=== Work order ===
Starting at the line containing "The width and" and ending at the line containing "Expand the フォーマット MP4 dropdown", print every line of the material below exactly, both ends included, and stop there.

=== Provided records ===
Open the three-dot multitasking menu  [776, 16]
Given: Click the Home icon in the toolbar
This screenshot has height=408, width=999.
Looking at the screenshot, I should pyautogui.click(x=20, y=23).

---

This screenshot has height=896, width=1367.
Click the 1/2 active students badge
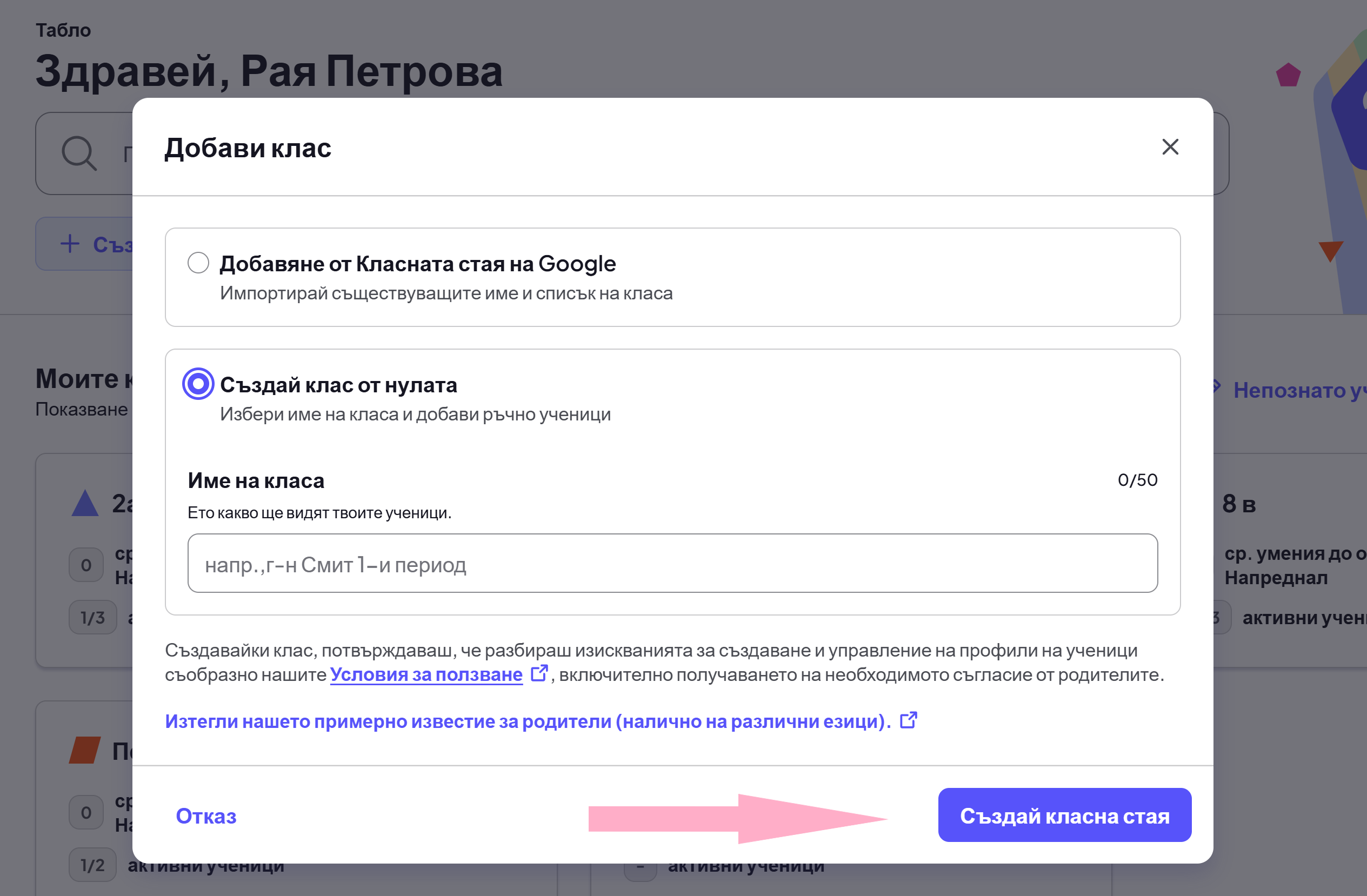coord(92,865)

...

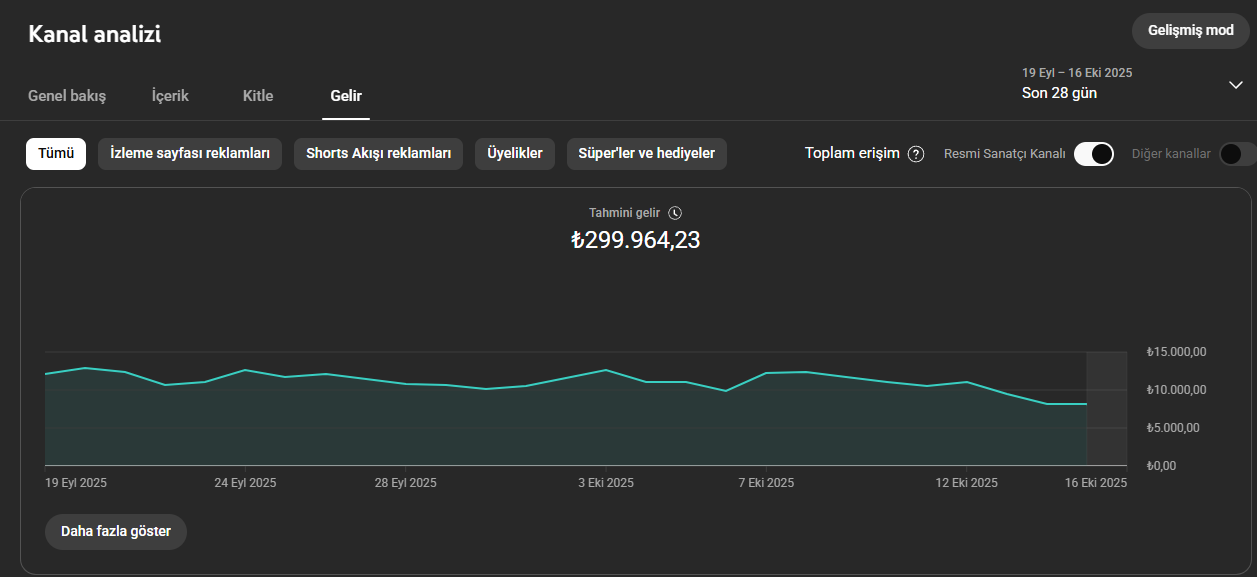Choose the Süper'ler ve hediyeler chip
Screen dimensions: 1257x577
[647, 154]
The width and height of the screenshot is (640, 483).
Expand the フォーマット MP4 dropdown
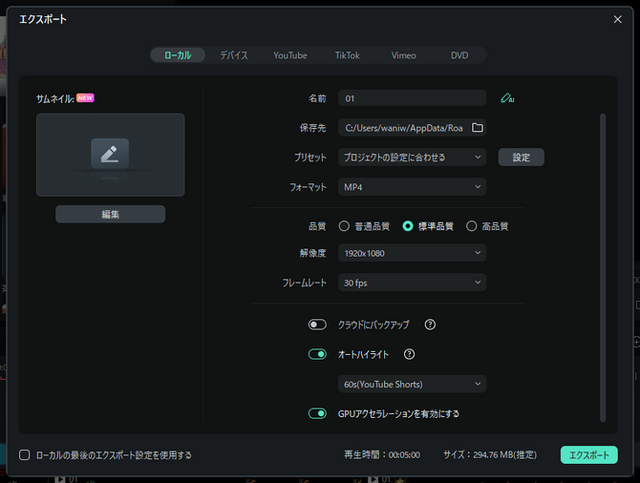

=== Answer below ===
The width and height of the screenshot is (640, 483).
Expand the フォーマット MP4 dropdown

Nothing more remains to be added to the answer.